_WORK ORDER_
Of the entries below, repeat exactly only those lines from the one containing "978x509 pixels." through the last line, with pictures omitted.

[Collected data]
+ + + + +

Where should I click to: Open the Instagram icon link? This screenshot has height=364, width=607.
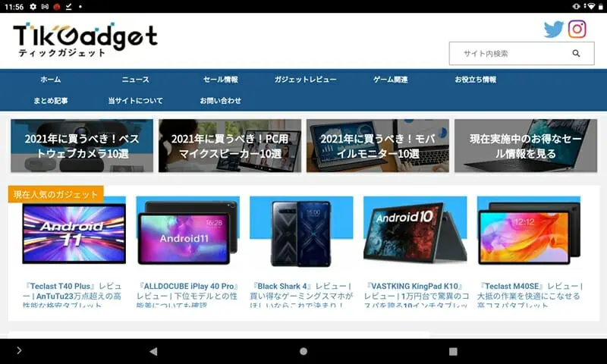(x=577, y=29)
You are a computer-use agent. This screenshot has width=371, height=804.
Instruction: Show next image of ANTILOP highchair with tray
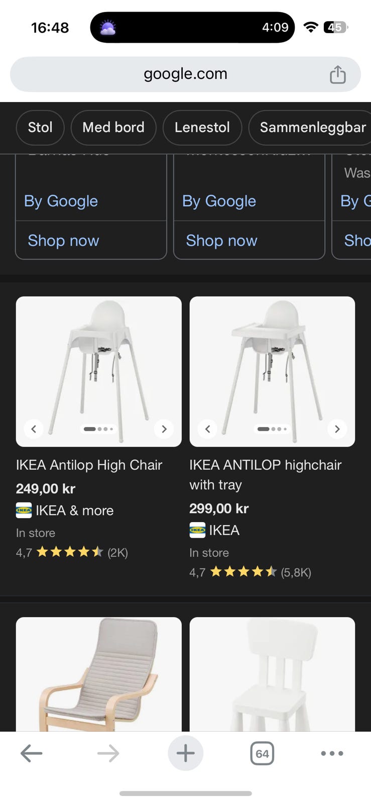337,429
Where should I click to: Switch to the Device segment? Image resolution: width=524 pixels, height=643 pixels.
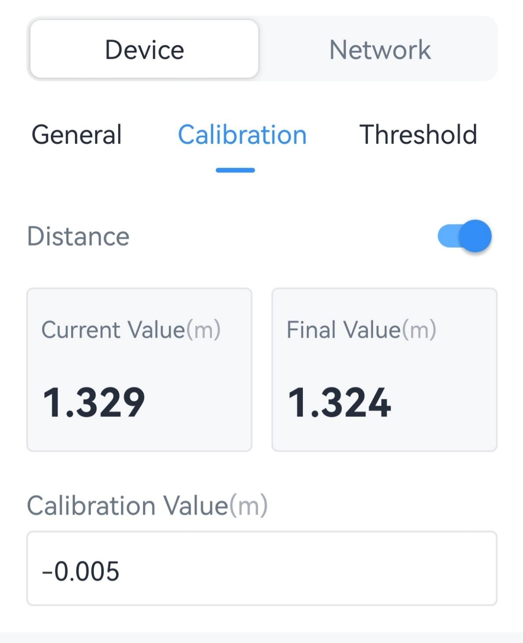click(144, 49)
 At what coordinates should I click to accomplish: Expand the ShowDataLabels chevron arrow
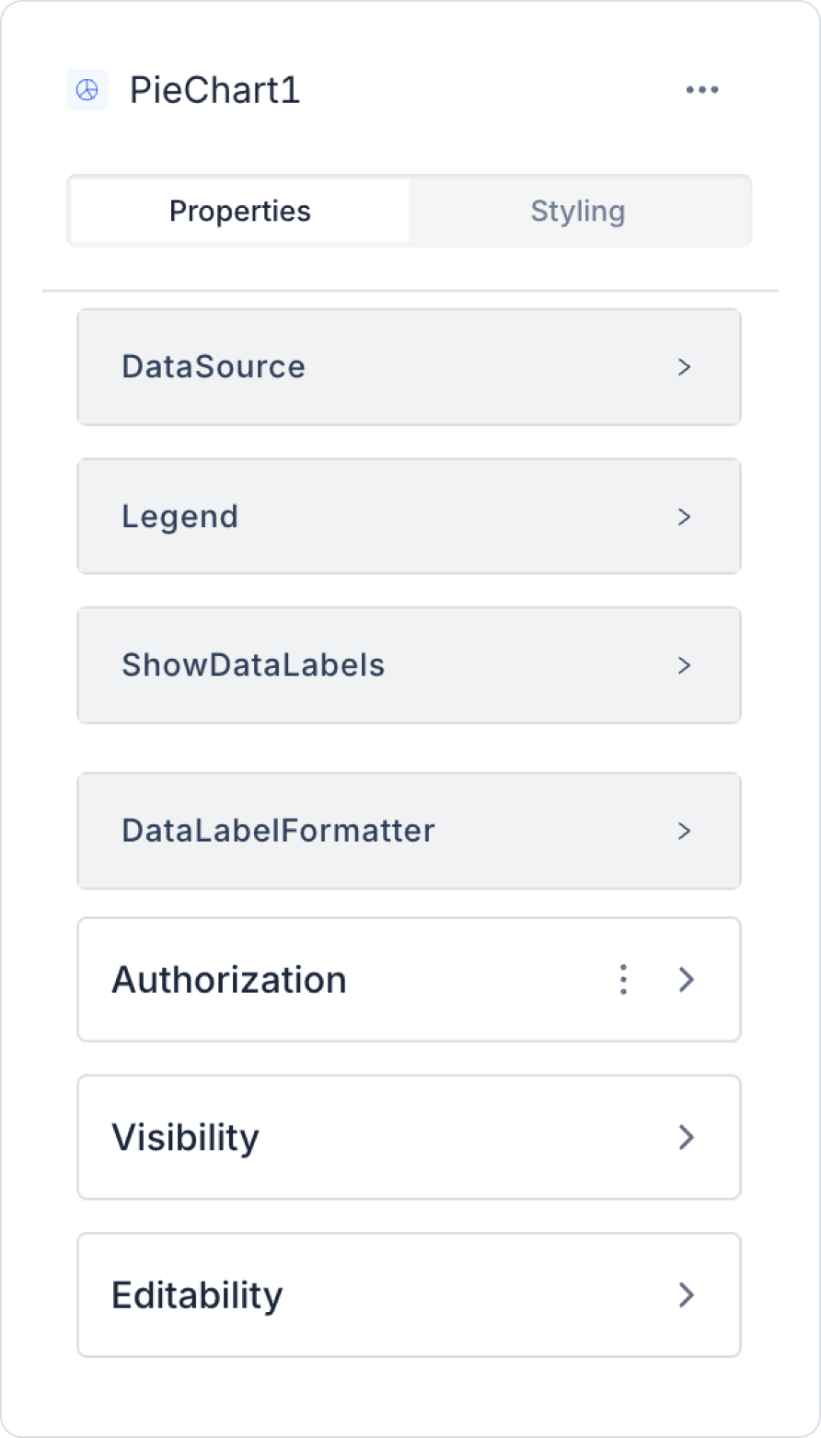[x=684, y=665]
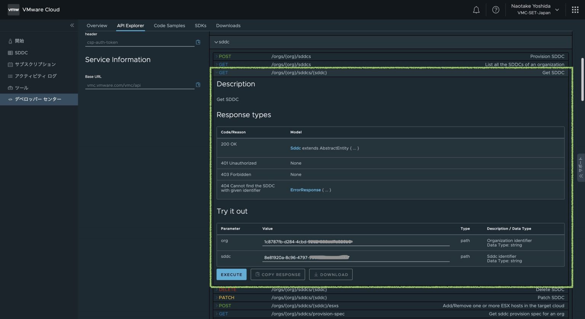This screenshot has height=319, width=585.
Task: Open the notifications bell icon
Action: (x=476, y=10)
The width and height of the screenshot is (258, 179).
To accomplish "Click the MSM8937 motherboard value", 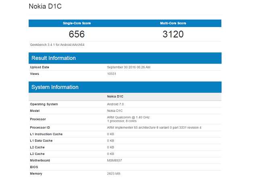I will coord(115,160).
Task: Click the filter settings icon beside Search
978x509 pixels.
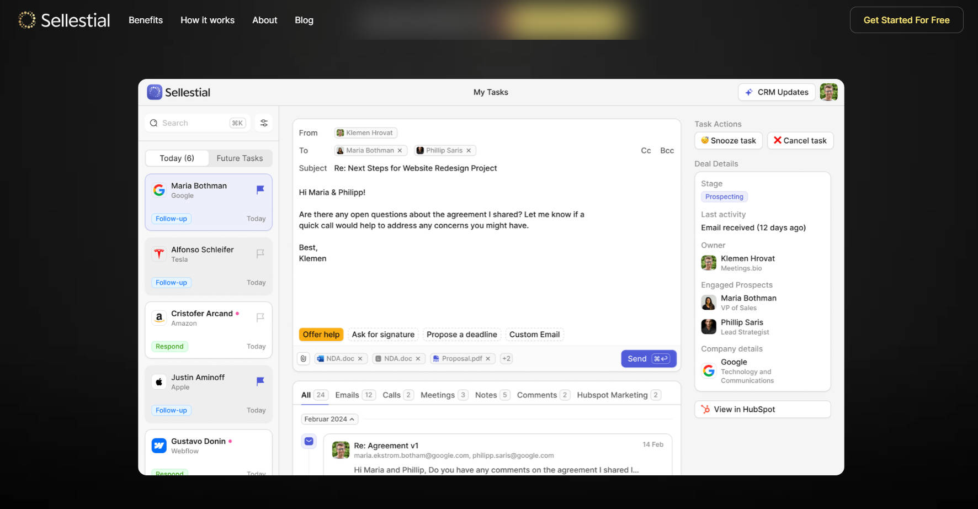Action: [264, 123]
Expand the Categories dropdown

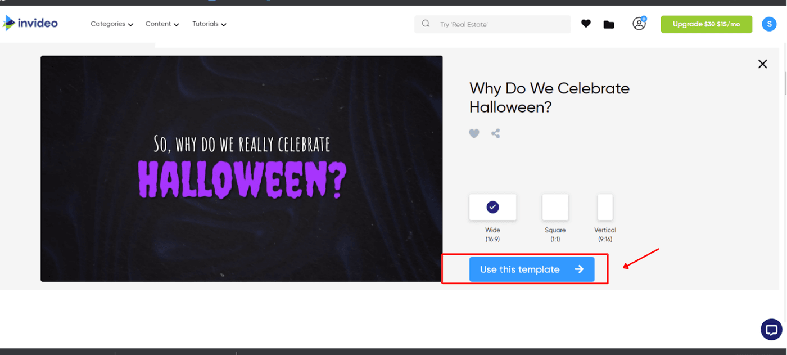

+ + + + +

_COMPLETED EXERCISE_
978x509 pixels.
Action: [264, 123]
Expand the Categories dropdown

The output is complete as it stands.